Vale la pena detenerse a meditar las hermosas palabras de despedida de Jesús que nos ofrece Jesús reunido con sus discípulos para hablarles de amor antes de su partida. Él quiere que nos se angustien demasiado por su muerte y sepan descubrir que tiene un plan maravilloso para ellos: “No los dejo huérfanos, volveré”. Jesús les abre otra realidad: se va para estar mucho más presente que antes, con una presencia tan distinta que solamente podrá ser percibida por aquellos que lo amen sinceramente, es decir que lo amen no de palabra sino cumpliendo sus mandamientos.
Al hablar de sus mandamientos Jesús se refiere a un tema ya anunciado en el mismo discurso: los mandamientos de Jesús se reducen a uno sólo: el del amor. Pero un amor que no es el del mandamiento del Antiguo Testamento: “Amarás a tu prójimo como a ti mismo”, sino como lo enuncia Jesús: “Que os améis unos a otros como yo os he amado”.
El antiguo mandamiento ordenaba poner la mirada a la altura de los hombres, la medida del amor era lo que cada uno quería para sí mismo. En cambio Jesús habla de amar poniendo la mirada en el amor que nos tiene el mismo Jesús: “como yo...”.
A quienes se les concede la gracia de poder amar de esta manera, se les anuncia que podrán gozar para siempre de la presencia de Jesús, hasta llegar a verlo cuando todos los demás consideren que Jesús ha muerto definitivamente.
Y más, celebrar la Pascua hoy, es algo más que alegrarnos por la resurrección de Jesús. El Resucitado nos invita a una comunión vital: nuestra fe y nuestro amor a él nos introducen en un admirable intercambio de unidad y de amor entre el Padre que le ha enviado, entre él mismo y sus seguidores: “yo estoy con mi Padre, vosotros conmigo y yo con vosotros”.
San Pedro, en su carta, dice a los cristianos que estén en todo momento prontos a dar testimonio de la esperanza, con mansedumbre y buena conciencia, dispuestos a sufrir lo que sea, a imitación de Cristo que, para conducirnos a Dios, sufrió la muerte, siendo inocente.
También ahora necesitamos paz y ánimos y alegría. Porque puede haber tormentas o “eclipses” de la presencia de Dios en nuestra vida personal o comunitaria. Sólo desde la convicción de la presencia siempre viva de Cristo Resucitado y de su Espíritu podemos encontrar la clave de la serenidad interior para seguir caminando y trabajando. Hay que estar dispuesto a cumplir el mandamiento de amor que Jesús deja a sus discípulos, porque nadie puede vivir la experiencia de su presencia si se aísla de los demás.

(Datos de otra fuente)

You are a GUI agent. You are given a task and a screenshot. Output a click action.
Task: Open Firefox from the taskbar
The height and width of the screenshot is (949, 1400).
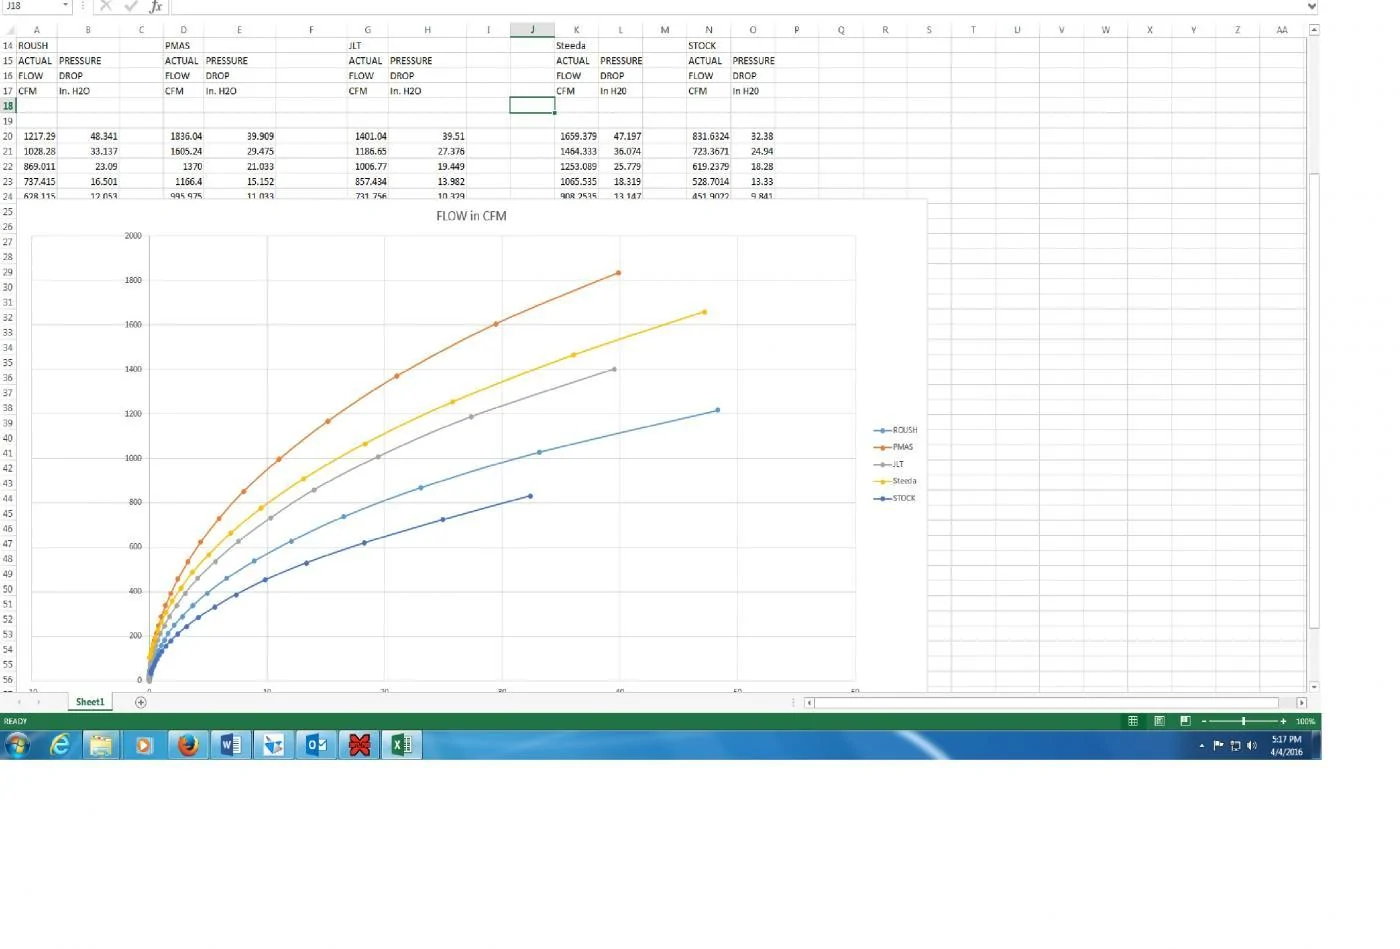pyautogui.click(x=188, y=745)
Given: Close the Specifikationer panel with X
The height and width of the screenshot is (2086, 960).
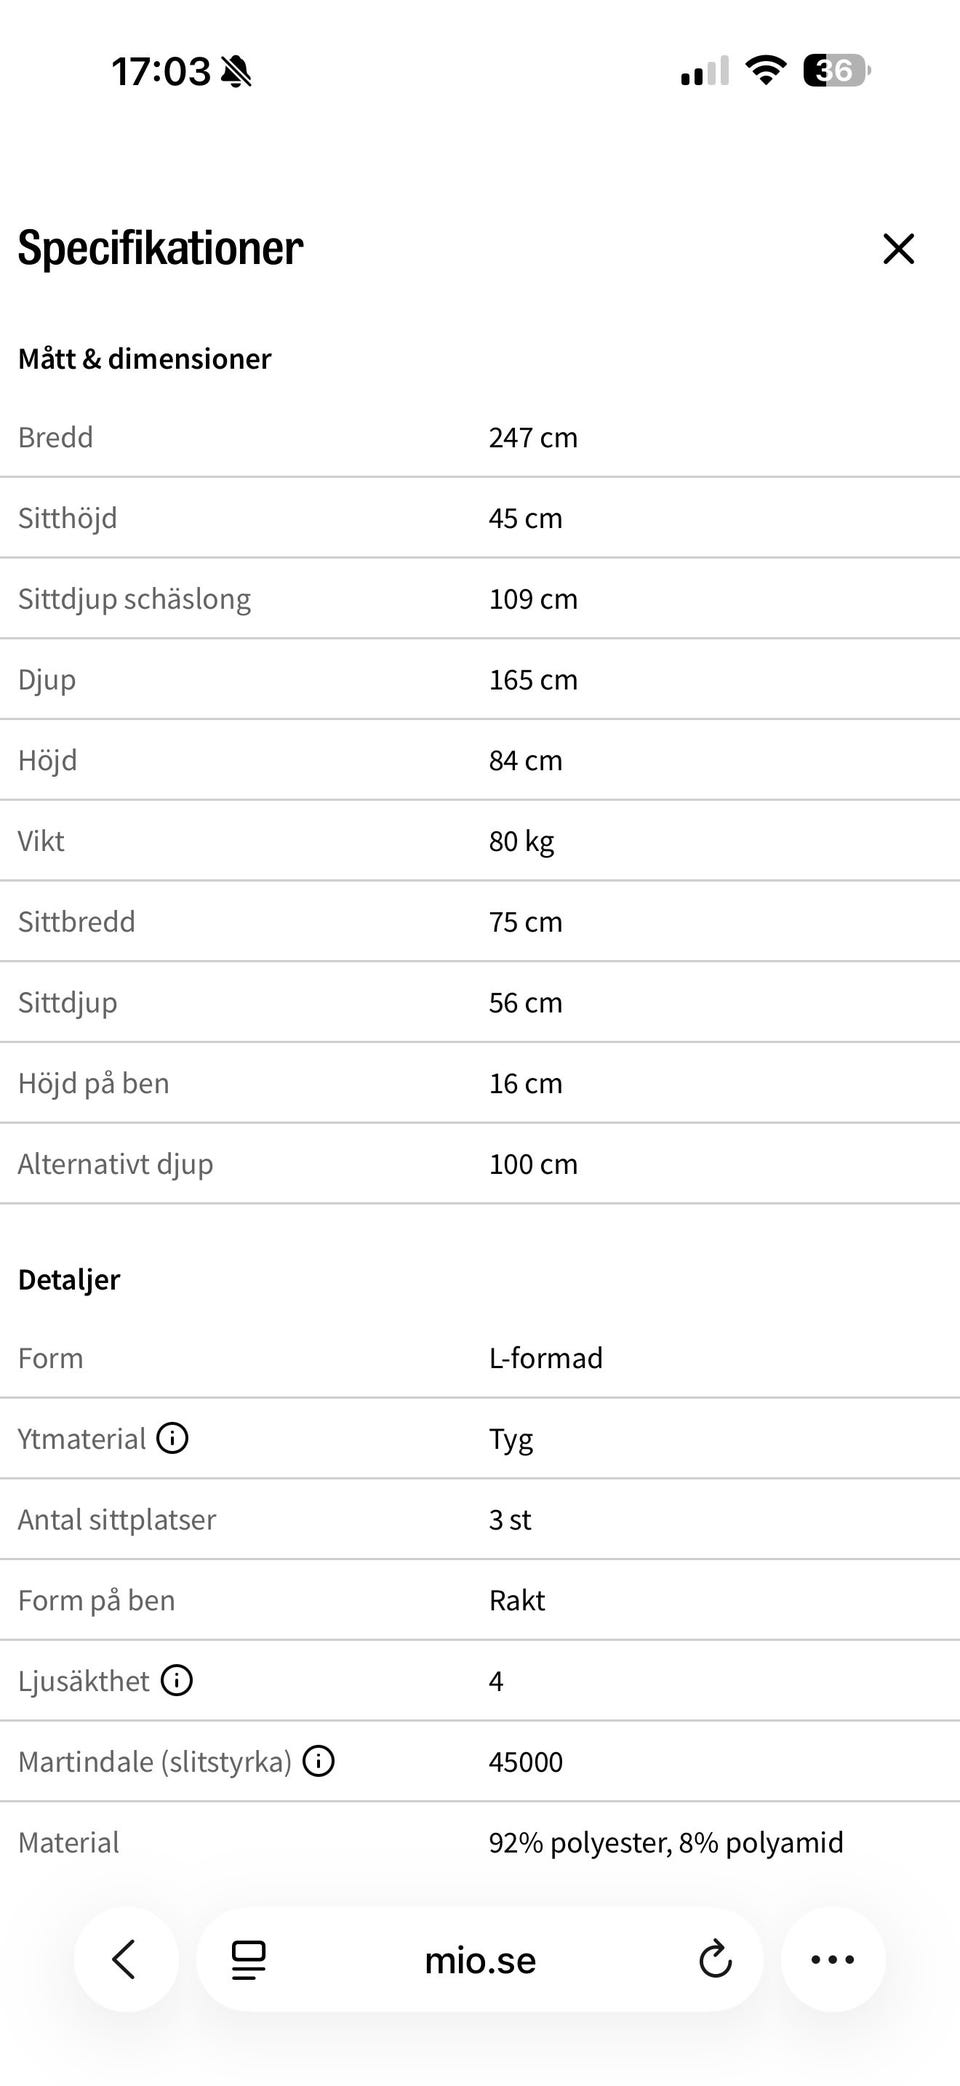Looking at the screenshot, I should 898,248.
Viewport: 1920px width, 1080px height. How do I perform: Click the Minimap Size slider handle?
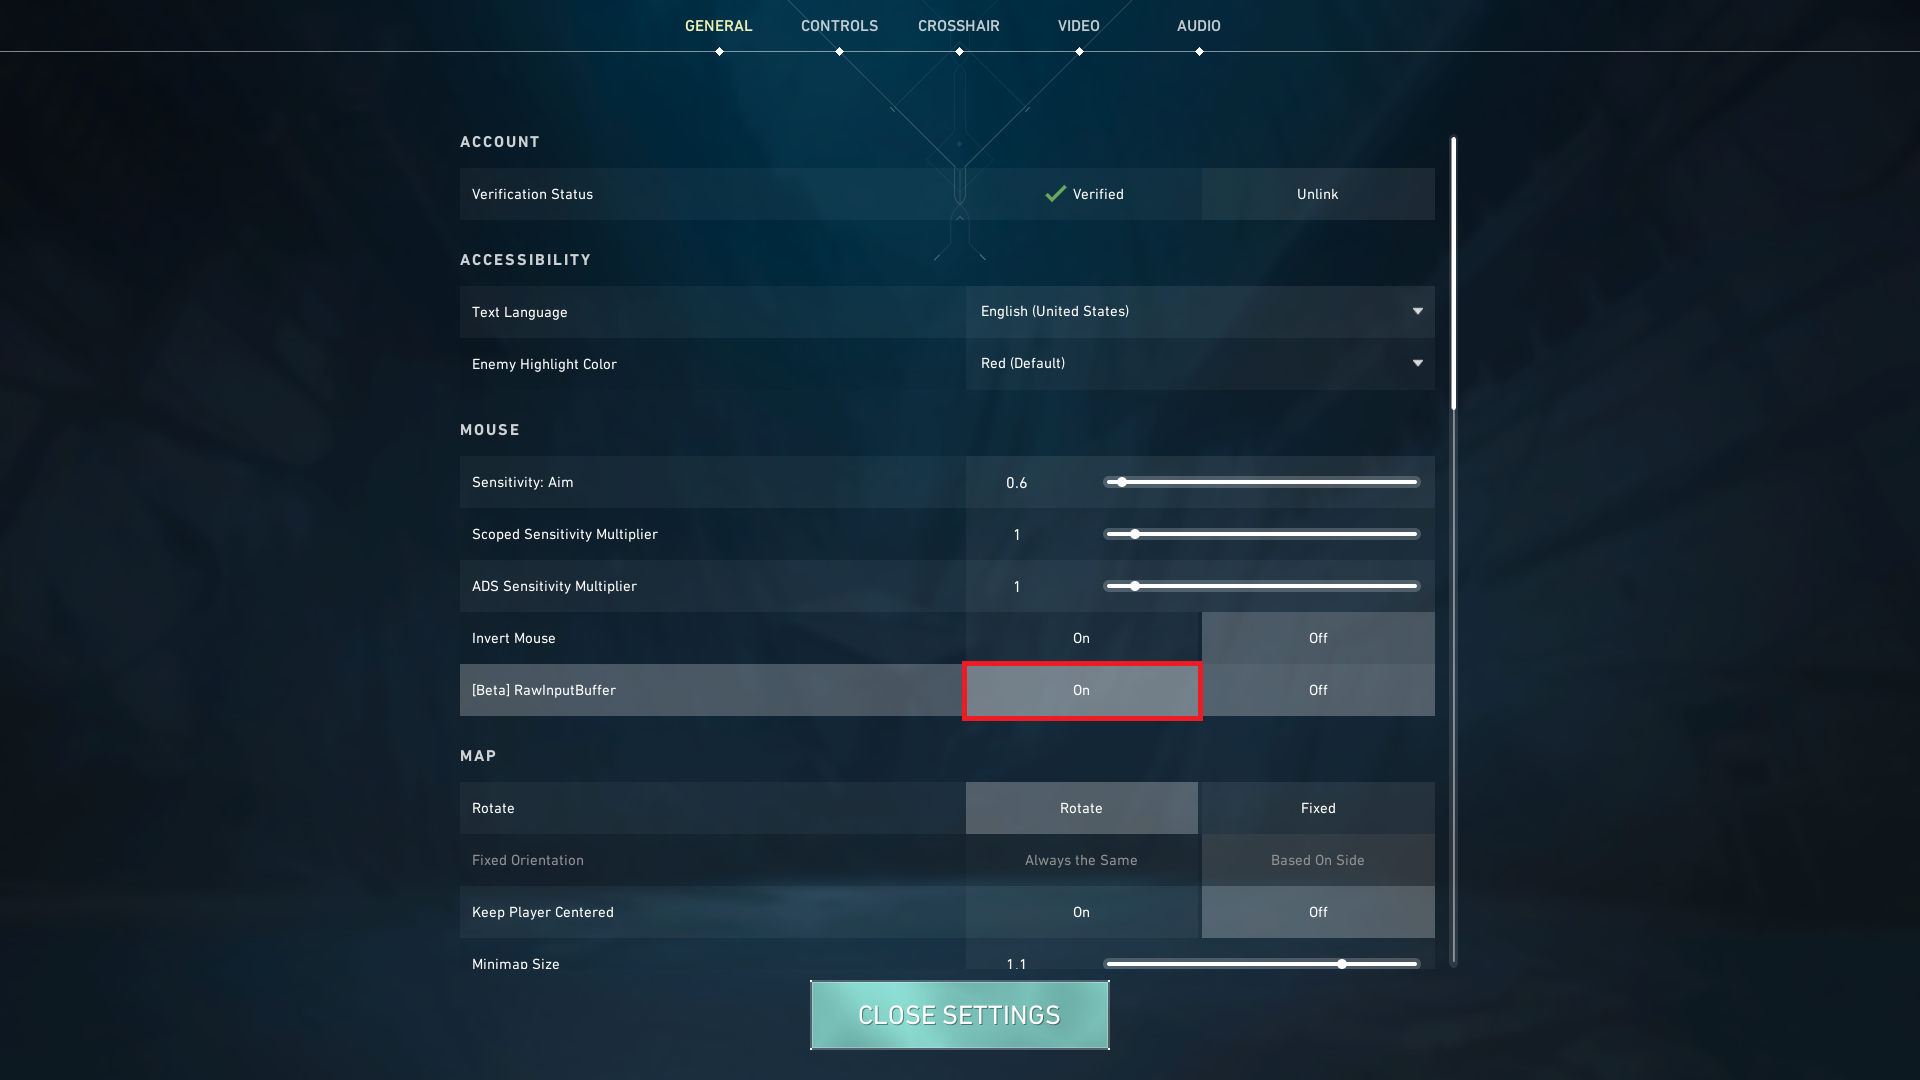[1342, 964]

La Pascua la celebramos bien si se nota que vamos entrando en esa comunión de mentalidad, de estilo de actuación con Cristo, el Resucitado. Y eso, no sólo en la Eucaristía, que es el momento privilegiado de nuestra comunión con él, sino también en la vida cotidiana, reconociendo con gratitud y alegría la presencia amante de Jesús en nuestras vidas, y reaccionando ante ese amor con gestos de amor hacia los hermanos y hermanas.